Durante a sessão desta segunda-feira (20), vários parlamentares protocolaram uma moção de pesar pelo falecimento do ex-vereador e professor Raimundo Navarro, pai de Dayan Serique (PL). Seu Navarro, como era conhecido morreu na noite de quarta-feira (14), ele estava internado no Hospital de Campanha.
Respeitado e admirado por todos, a morte do professor Navarro deixa uma lacuna muito grande na política e educação santarena. Todos os vereadores da Câmara Municipal lamentaram bastante a partida do ex-colega e todos subscreveram o documento.
Dayan Serique aproveitou a ocasião para corrigir algumas informações contidas no documento e se pronunciou a respeito de seu pai. Primeiramente, o parlamentou agradeceu a todos pelas palavras de conforto para com ele sua família.
“O professor Navarro foi vereador pela primeira vez em 1982, na 10ª legislatura dessa casa, seu mandato foi de seis anos, na 12ª foi vereador eleito e na 13ª ele assumiu como suplente, foi presidente Câmara, Secretario Municipal de Educação, além de ter passado três vezes pelo poder legislativo”, observou.

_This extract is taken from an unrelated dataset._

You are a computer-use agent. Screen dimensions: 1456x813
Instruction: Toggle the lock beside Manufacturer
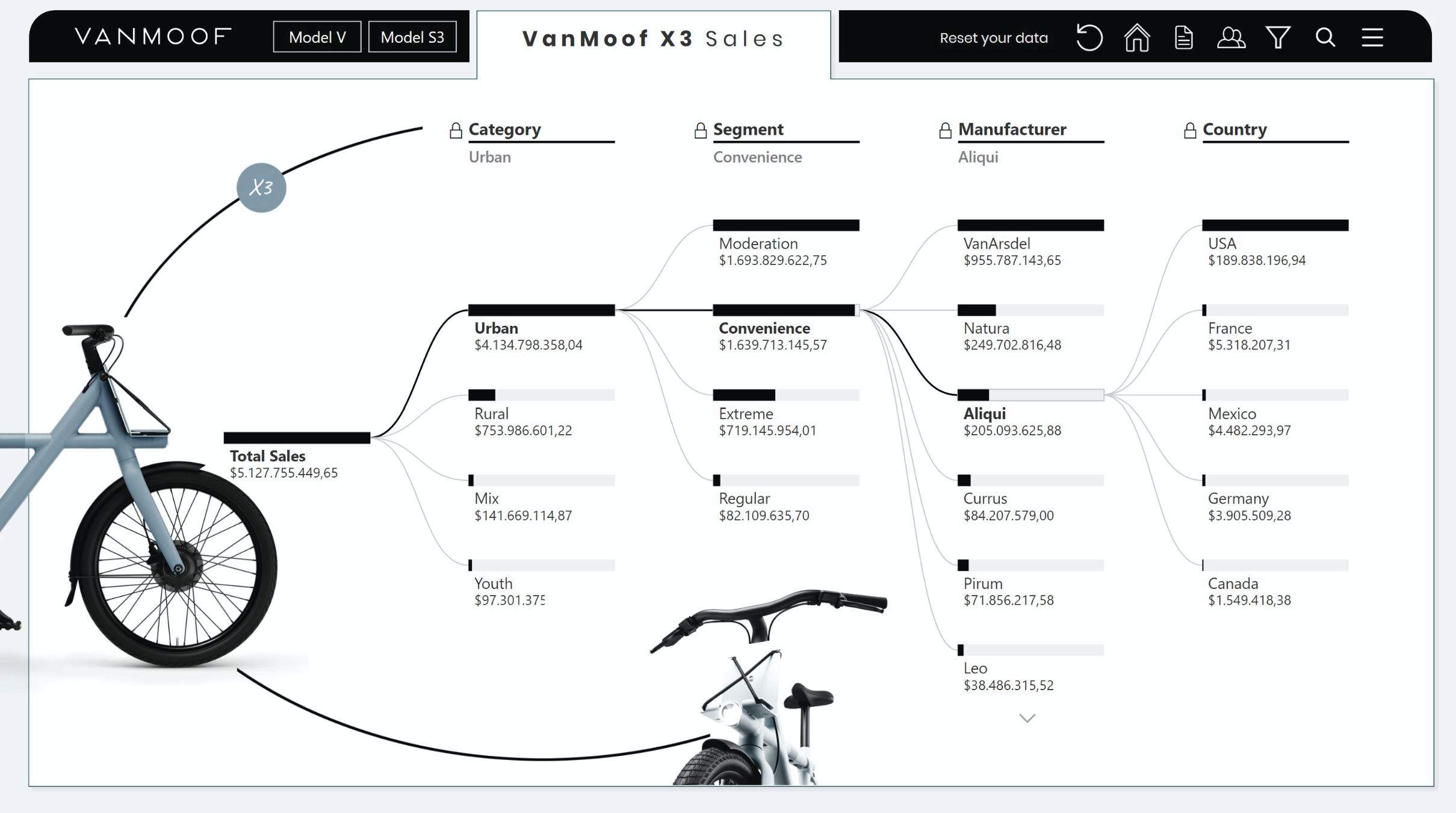[x=945, y=130]

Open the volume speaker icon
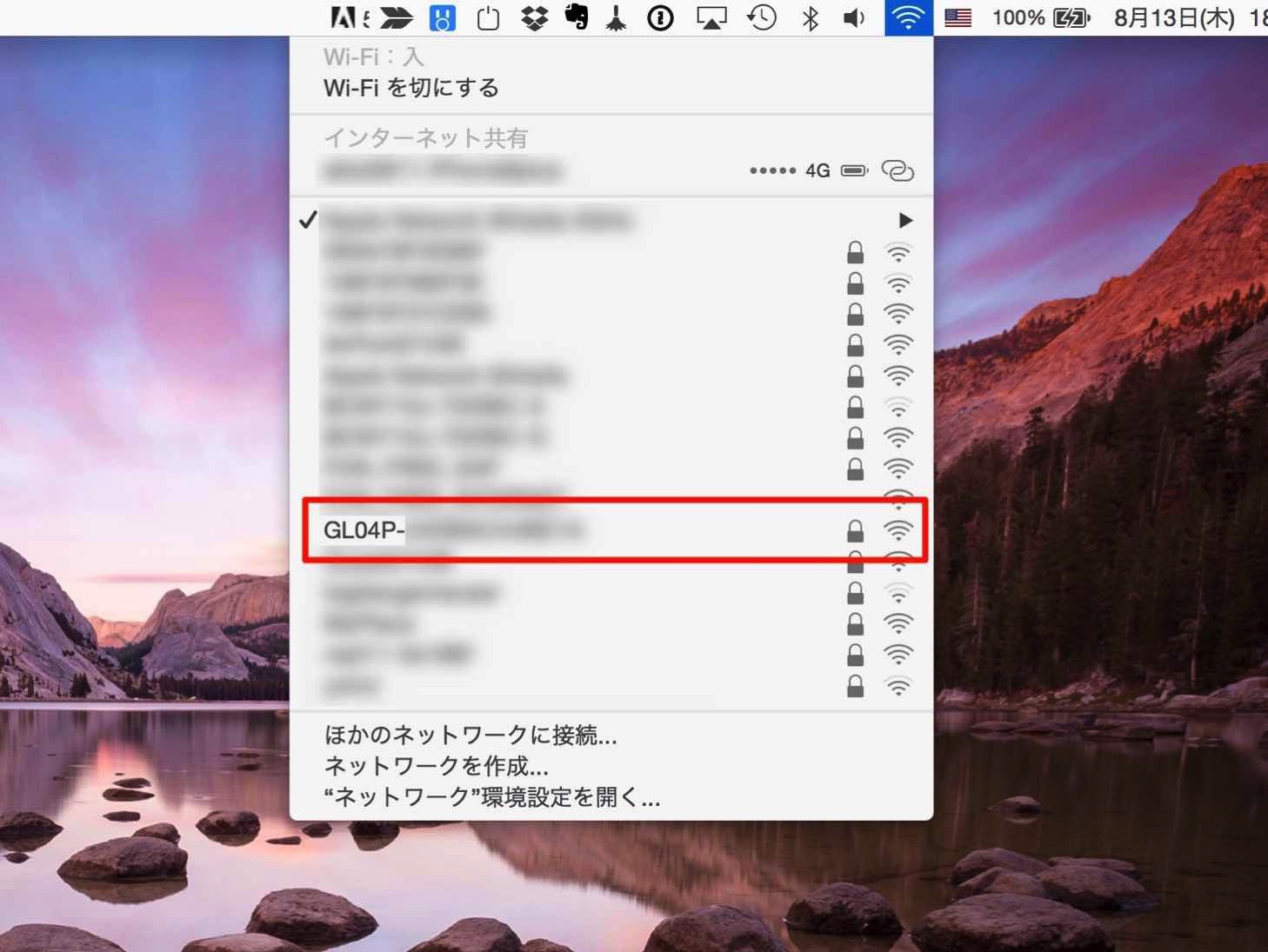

Dayan continuou seu pronunciamento se referindo ao “Dia do Amigo”, comemorado nesta data de 20 de julho, e lembrou que essa era uma das marcas registradas de seu pai. “Meu pai sempre tinha uma palavra amiga, sempre foi muito amigo e isso ficou marcado em mim. Ele tinha muitos amigos, ele era um grande amigo e as pessoas o tinham assim. Papai foi líder de governo na época do prefeito Ruy Corrêa e essa qualidade foi várias vezes ressaltada pelo ex-prefeito”, declarou Serique.
O parlamentar disse ainda que, em vida, devemos fazer e cultivar amigos, amizades sinceras e verdadeiras, e relembrou um episódio de infância que foi crucial para a formação de seu caráter. “Eu costumava ir às sessões com o meu pai e lembro de um embate caloroso no plenário entre Seu Navarro e o vereador Godofredo Portela, eu fiquei assustado e preocupado; os ânimos estavam aflorados e por um instante achei que os dois iriam as vias de fato, o que graças a Deus não aconteceu. A sessão acabou, papai pegou seu fusquinha e dirigiu até um restaurante chamado Caravelas, que ficava ali na Avenida Tapajós, cinco minutos depois chega o Godofredo e eles se se abraçam, conversam e dão risadas num clima amistoso”, conta.
Após o episódio, Dayan diz que entendeu que os discursos e as falas defendidas em uma tribuna estão no campo das ideias, das convicções, e não podem de forma alguma interferir no respeito entre as pessoas. “Jamais devemos levar para a vida pessoal as discussões e debates que temos aqui”, reflete.